Methods for Fish Biology

Chapter 14: Stress and Acclimation

Gary A. Wedemeyer, Bruce A. Barton, and Donald J. Mcleay

doi: https://doi.org/10.47886/9780913235584.ch14

The physiological systems of fishes can be severely challenged or “stressed” by a variety of biological, chemical, and physical factors. Knowledge of the tolerance limits for acclimation to the single or cumulative effects of such biotic and abiotic stress factors is an important part of the data base for species-habitat relationships needed for effective fishery resource management. The solution of problems ranging from prediction of the tolerance fish will have for proposed habitat alterations to evaluation of the effects on fish health exerted by modern intensive fish culture depends on such information.
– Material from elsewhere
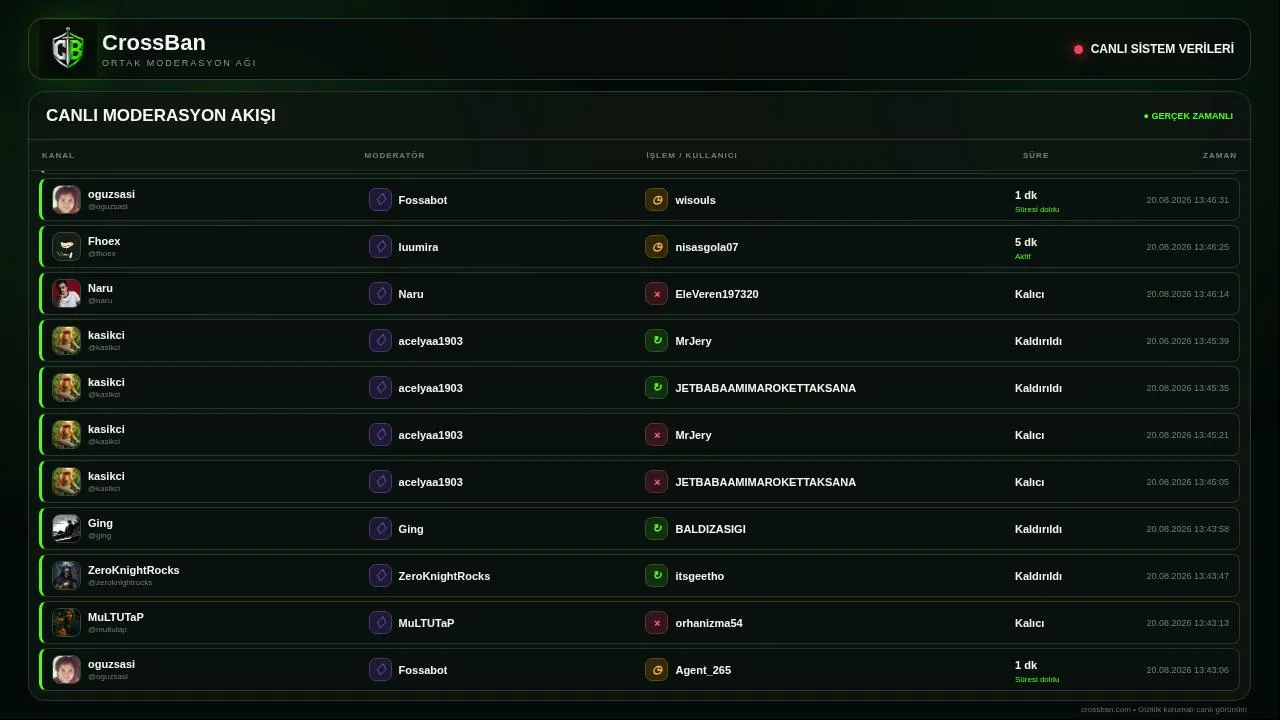Viewport: 1280px width, 720px height.
Task: Open the crossban.com footer link
Action: [x=1105, y=709]
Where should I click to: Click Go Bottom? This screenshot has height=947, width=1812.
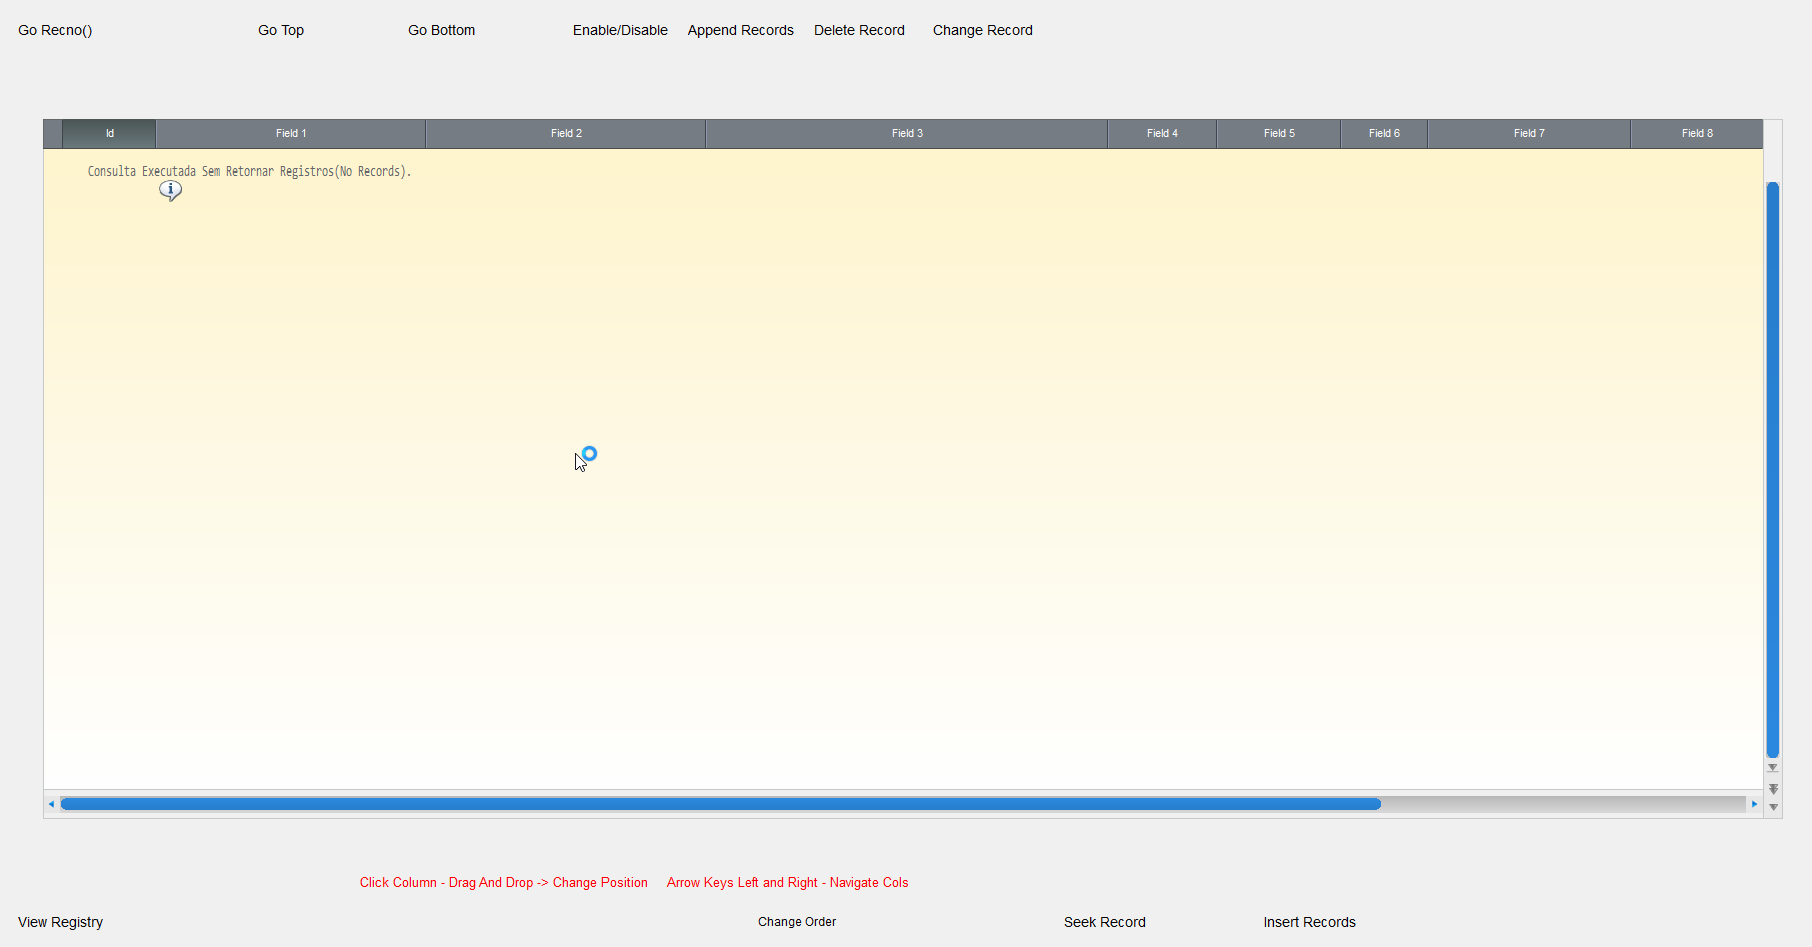tap(441, 30)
It is well known that acute or chronic stress approaching or exceeding the physiological tolerance limits of individual fish will impair reproductive success, growth, resistance to infectious diseases, and survival. If the stress is severe or long-lasting, succeedingly higher levels of biological organization become affected. The cumulative effects of even sublethal stress factors may reduce recruitment to successive life stages and eventually cause populations to decline (Vaughn et al. 1984; Adams et al. 1985).

If terms are not used consistently, stress can be a confusing physiological concept. Stress was originally defined in general terms by Selye (1950) as “the sum of all the physiological responses by which an animal tries to maintain or reestablish a normal metabolism in the face of a physical or chemical force.” More specifically, stress in fish results from biotic or abiotic challenges or forces that extend homeostatic or stabilizing processes beyond their ability to control routine physiological processes (Esch and Hazen 1978). The term “stressor” and “stress factor” should be used to mean the force or challenge that elicits a compensatory physiological response (Pickering 1981). Thus, an environmental or biological challenge (stressor) that is severe enough to cause stress is one that requires a compensating response by a fish, population, or ecosystem. Acclimation may be possible if the compensatory stress response can reestablish a satisfactory relationship between the changed environment and the fish or higher-order biological system. However, the cumulative effects of even sublethal stress factors may eventually lead to deaths even though the factors may not individually exceed physiological tolerance limits (Donaldson 1981; Carmichael 1984; Barton et al. 1986). Thus, the tolerance limits for acclimation to multiple stress factors are determined in part by the cumulative physiological effects of the prior stressors.